[Source data]
* * * * * * * * *

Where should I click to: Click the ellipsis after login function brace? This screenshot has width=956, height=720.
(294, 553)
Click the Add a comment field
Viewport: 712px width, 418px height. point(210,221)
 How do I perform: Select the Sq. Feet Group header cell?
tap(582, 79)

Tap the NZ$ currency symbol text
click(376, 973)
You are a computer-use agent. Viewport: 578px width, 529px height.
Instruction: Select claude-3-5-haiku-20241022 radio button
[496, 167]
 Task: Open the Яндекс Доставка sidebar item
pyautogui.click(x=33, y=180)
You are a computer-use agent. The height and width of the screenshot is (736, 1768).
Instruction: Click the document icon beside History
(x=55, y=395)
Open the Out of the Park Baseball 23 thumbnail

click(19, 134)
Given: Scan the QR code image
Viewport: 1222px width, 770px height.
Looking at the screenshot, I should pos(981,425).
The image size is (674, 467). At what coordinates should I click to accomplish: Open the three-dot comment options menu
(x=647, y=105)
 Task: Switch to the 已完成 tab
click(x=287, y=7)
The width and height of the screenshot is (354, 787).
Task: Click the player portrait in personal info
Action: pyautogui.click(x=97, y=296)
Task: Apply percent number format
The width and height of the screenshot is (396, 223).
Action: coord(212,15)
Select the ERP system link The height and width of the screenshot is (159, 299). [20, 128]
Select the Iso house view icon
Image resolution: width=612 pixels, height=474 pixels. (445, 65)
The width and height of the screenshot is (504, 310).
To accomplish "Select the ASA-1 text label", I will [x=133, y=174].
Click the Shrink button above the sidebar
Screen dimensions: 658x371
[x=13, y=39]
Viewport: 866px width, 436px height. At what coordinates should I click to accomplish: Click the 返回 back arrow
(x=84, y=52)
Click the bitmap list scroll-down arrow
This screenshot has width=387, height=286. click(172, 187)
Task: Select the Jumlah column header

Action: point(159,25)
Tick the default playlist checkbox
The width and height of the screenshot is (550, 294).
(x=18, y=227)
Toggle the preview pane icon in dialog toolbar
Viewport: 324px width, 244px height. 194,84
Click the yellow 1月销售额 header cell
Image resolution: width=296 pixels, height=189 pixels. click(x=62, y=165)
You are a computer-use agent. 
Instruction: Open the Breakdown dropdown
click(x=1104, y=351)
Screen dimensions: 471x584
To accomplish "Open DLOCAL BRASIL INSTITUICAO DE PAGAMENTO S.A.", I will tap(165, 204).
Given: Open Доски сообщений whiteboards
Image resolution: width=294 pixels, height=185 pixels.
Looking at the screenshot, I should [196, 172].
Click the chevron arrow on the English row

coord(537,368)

* * * * * * * * *

Count how many lines above hold the word "computer", then reply with that number alone.

3